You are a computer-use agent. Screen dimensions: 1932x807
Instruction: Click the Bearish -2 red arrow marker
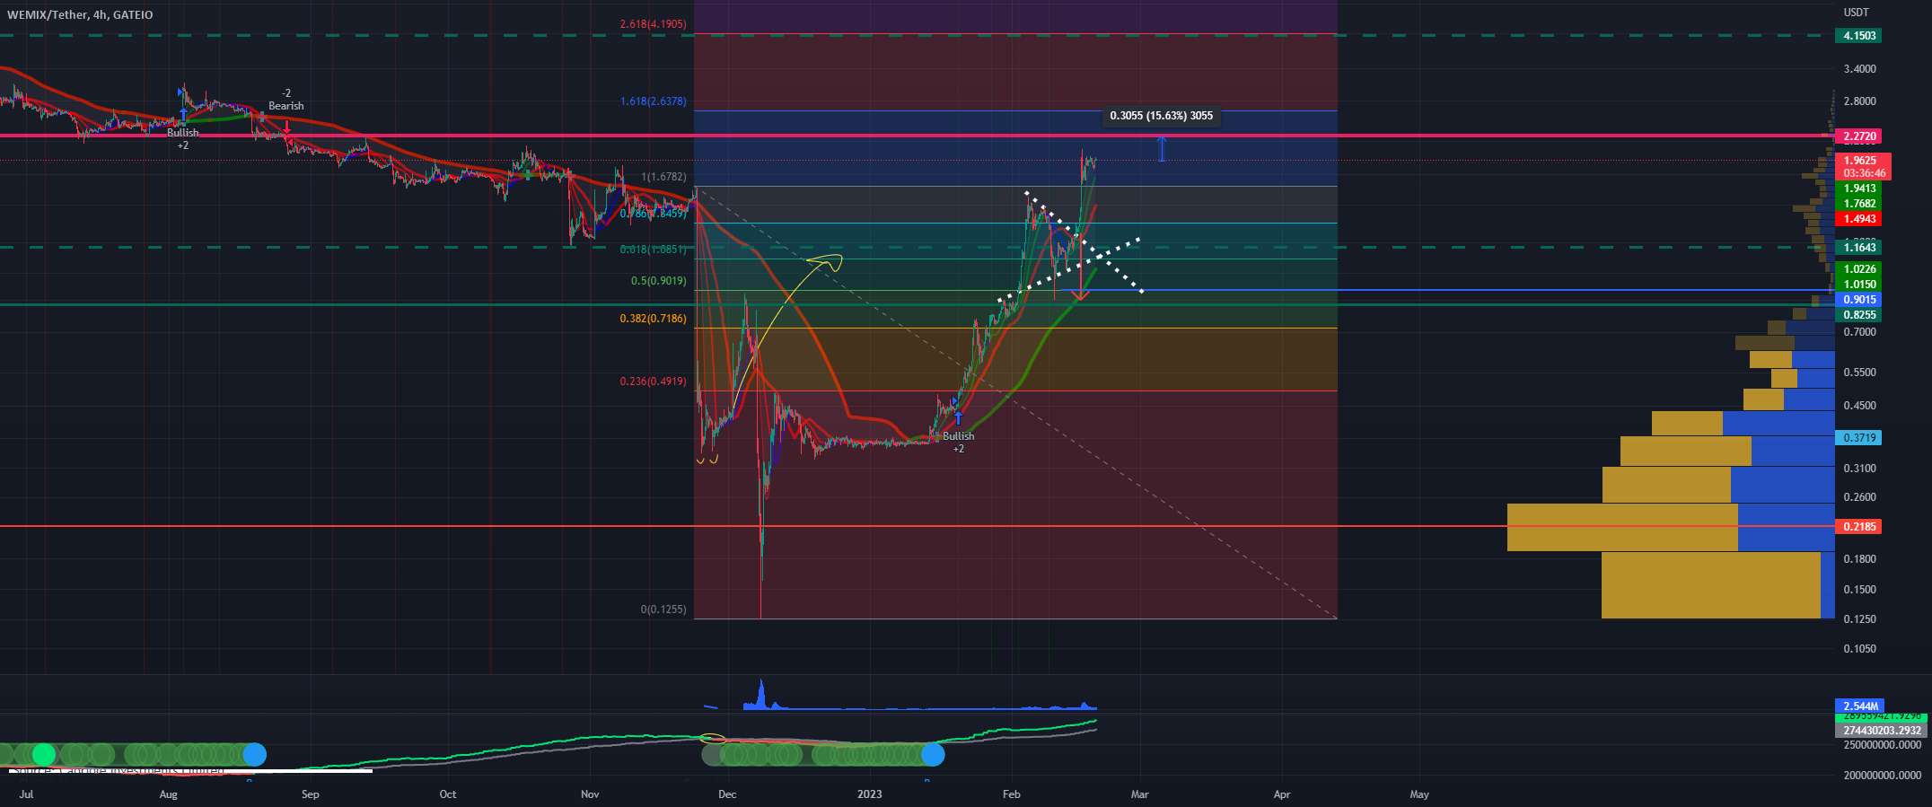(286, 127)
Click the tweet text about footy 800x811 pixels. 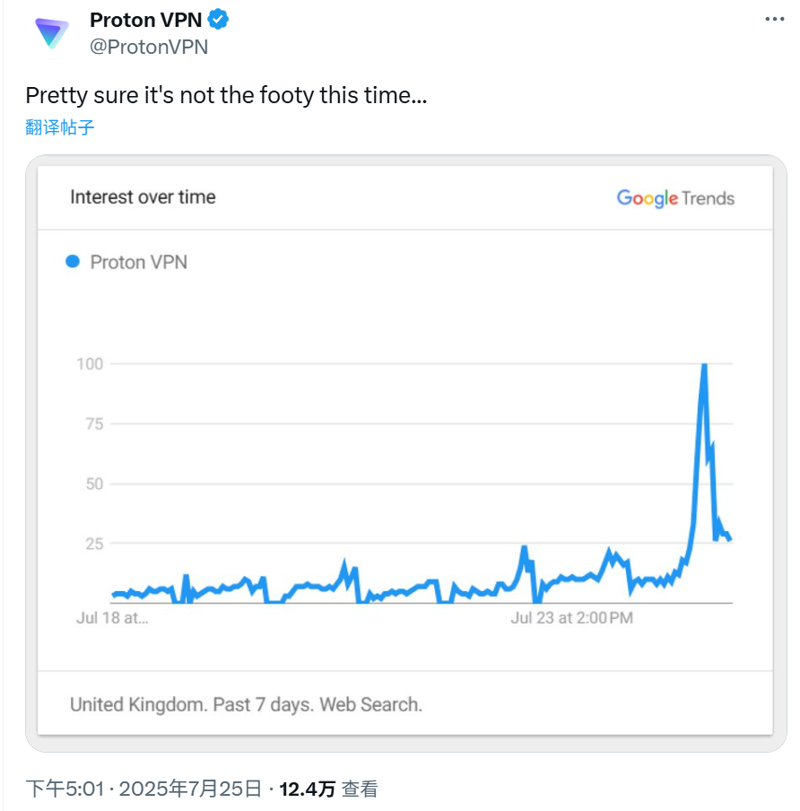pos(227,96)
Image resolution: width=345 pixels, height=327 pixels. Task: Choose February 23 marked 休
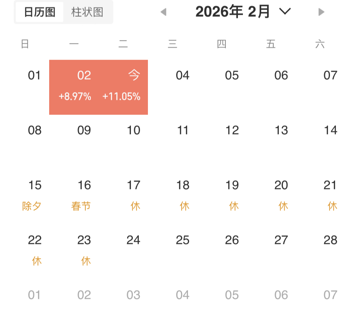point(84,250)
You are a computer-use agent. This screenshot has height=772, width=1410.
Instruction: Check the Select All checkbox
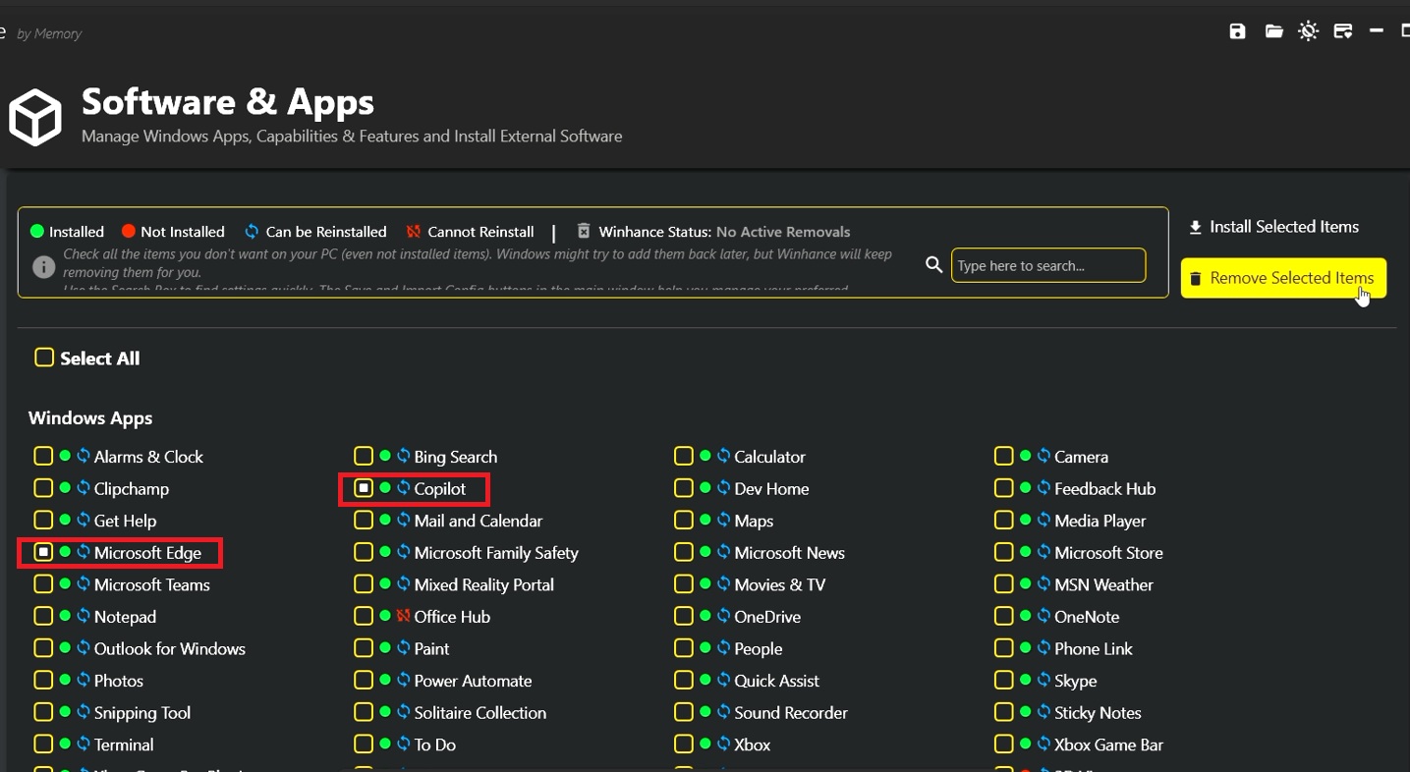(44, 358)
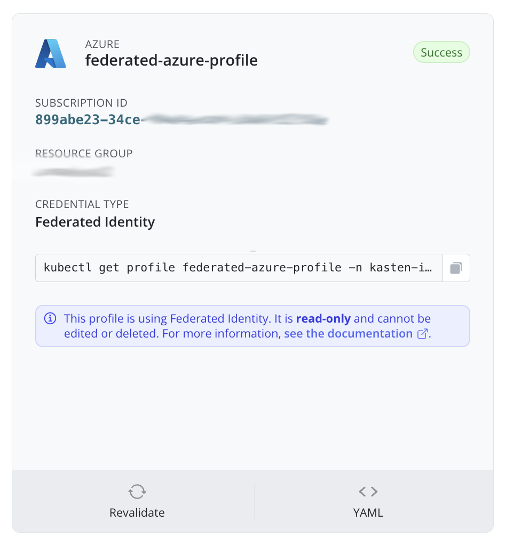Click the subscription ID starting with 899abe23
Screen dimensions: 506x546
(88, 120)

—————

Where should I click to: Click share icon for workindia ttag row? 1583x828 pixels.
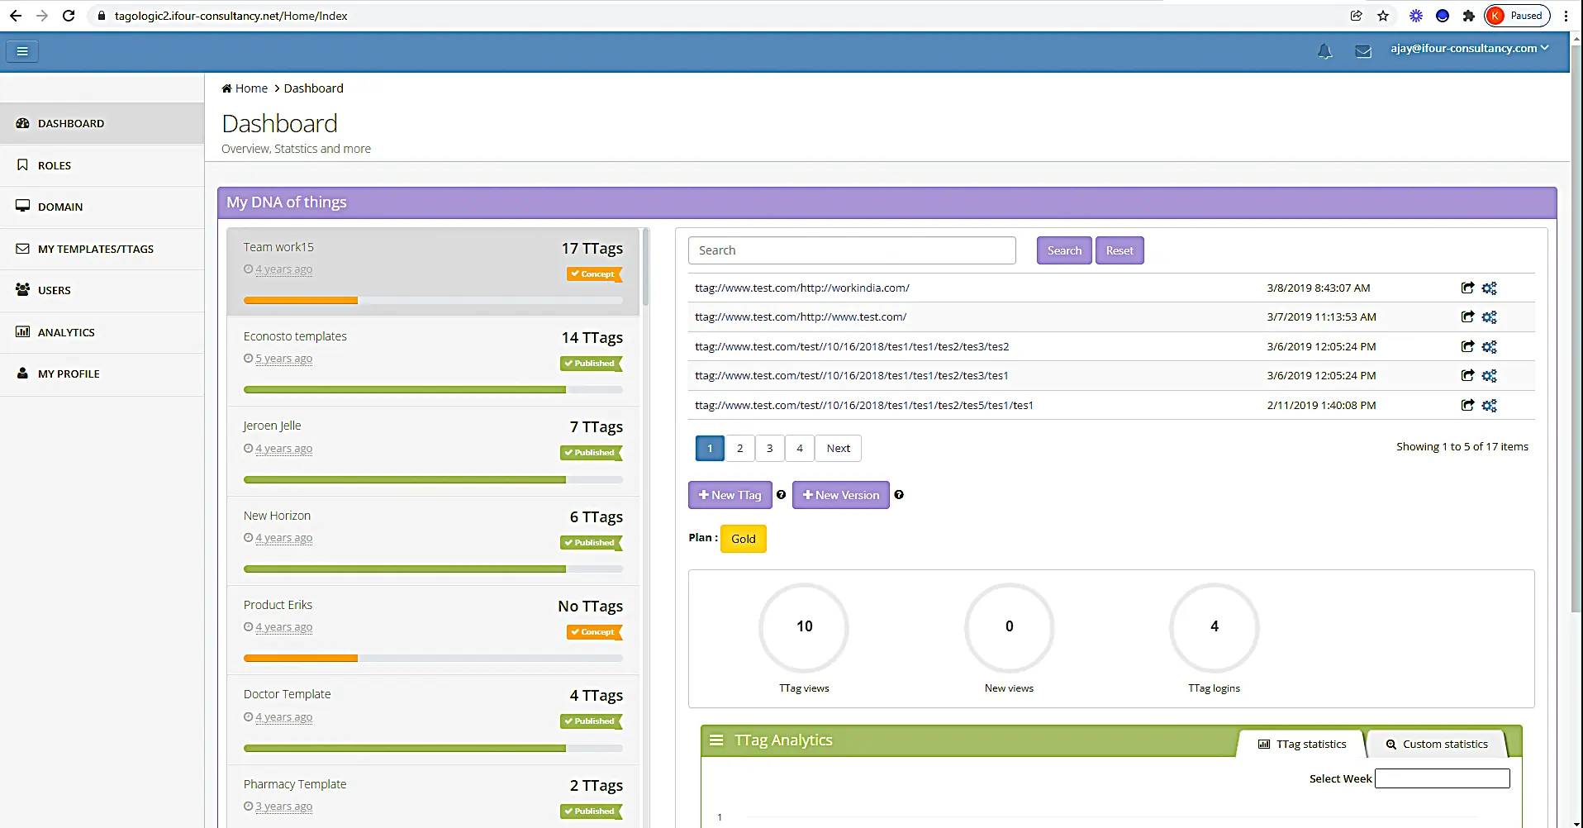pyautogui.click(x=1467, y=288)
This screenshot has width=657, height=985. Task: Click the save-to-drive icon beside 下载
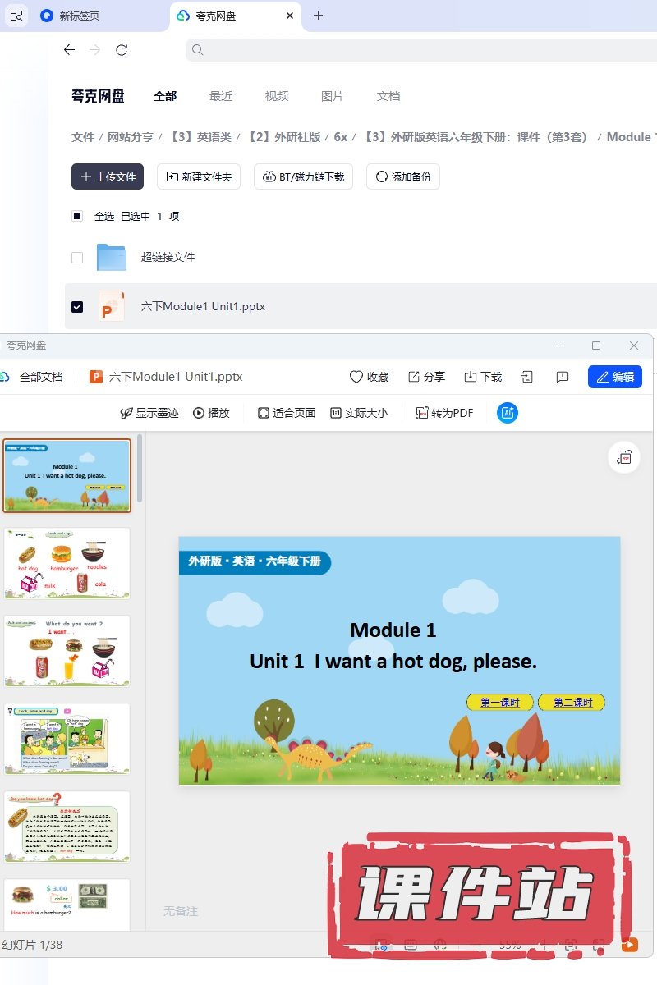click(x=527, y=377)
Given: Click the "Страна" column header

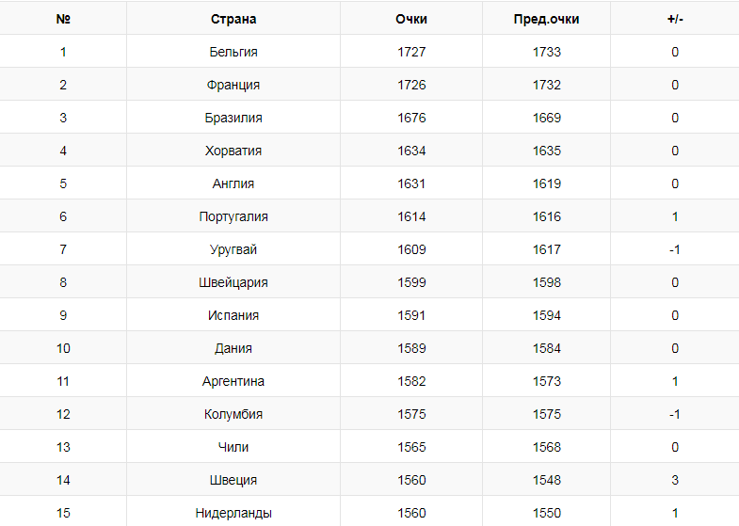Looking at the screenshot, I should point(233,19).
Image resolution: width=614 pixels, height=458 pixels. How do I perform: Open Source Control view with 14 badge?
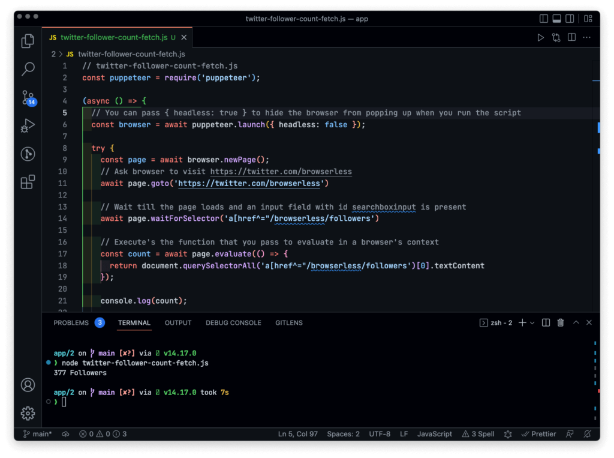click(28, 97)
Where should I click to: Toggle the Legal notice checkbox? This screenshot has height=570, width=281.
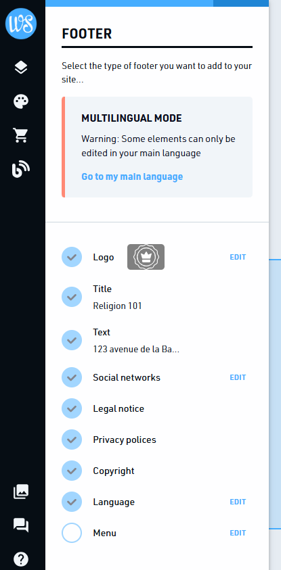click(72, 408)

—————

▶ [Task to complete] Scan the records for the string "computer" and report each line where it occurs.

▶ [Worked solution]
You are a computer-use agent. Screen dimensions: 1932x807
You are a computer-use agent. This screenshot has height=772, width=1410.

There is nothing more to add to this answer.